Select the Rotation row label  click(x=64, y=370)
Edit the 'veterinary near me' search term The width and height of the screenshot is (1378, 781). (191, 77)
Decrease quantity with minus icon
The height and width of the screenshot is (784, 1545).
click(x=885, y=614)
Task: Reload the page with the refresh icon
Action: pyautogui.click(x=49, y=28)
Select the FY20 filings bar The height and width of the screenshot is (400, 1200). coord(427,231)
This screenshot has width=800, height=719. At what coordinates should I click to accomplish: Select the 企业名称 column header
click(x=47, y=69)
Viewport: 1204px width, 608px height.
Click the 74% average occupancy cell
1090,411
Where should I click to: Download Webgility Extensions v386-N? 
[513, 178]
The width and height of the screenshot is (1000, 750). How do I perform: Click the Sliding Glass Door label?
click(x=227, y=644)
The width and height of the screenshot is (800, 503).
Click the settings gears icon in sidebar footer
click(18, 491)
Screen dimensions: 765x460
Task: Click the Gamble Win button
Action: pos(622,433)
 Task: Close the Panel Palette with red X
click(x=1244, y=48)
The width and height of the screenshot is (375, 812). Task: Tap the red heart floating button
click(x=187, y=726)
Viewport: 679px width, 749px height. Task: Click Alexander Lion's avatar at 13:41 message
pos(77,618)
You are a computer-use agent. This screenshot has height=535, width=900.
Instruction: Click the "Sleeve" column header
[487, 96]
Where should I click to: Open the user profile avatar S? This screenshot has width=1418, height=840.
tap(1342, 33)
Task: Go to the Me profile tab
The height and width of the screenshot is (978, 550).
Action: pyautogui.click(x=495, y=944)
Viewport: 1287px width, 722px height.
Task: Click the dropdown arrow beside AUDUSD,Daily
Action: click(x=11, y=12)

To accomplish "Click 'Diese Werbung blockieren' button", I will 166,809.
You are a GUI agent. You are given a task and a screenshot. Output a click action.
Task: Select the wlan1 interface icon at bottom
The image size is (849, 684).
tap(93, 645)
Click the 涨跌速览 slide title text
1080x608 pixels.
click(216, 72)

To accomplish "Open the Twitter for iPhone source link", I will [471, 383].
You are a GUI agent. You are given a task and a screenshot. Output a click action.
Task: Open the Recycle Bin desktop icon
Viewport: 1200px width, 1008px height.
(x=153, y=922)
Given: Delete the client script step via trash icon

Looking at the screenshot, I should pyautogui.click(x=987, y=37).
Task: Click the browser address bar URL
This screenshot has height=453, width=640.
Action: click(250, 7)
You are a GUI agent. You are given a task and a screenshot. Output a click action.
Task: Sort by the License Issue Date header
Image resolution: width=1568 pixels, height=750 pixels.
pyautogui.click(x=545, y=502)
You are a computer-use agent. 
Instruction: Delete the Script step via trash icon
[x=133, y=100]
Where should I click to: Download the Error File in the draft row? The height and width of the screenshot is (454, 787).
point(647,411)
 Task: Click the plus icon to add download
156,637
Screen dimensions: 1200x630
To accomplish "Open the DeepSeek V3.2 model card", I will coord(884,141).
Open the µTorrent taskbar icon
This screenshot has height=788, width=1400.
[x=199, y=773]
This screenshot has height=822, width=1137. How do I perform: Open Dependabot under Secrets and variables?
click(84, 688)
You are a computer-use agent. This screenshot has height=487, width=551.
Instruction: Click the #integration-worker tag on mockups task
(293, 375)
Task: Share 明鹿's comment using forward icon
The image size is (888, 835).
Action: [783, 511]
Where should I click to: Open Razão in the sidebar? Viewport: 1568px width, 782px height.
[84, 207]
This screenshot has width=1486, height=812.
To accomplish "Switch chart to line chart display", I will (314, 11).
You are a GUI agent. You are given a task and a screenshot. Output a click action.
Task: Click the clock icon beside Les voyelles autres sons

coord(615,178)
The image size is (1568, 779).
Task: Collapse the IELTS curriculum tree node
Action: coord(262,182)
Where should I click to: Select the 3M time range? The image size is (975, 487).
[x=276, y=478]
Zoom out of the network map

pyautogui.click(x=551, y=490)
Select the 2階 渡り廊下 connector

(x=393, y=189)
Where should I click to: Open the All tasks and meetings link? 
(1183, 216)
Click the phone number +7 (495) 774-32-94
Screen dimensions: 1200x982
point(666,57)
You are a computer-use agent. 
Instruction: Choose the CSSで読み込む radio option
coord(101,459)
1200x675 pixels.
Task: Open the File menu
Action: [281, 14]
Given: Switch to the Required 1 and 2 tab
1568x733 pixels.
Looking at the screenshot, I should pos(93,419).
——————————
* [What is needed] Across the data above, how many lines include the word "Switch"? Give only the number.

* [Completed task] 2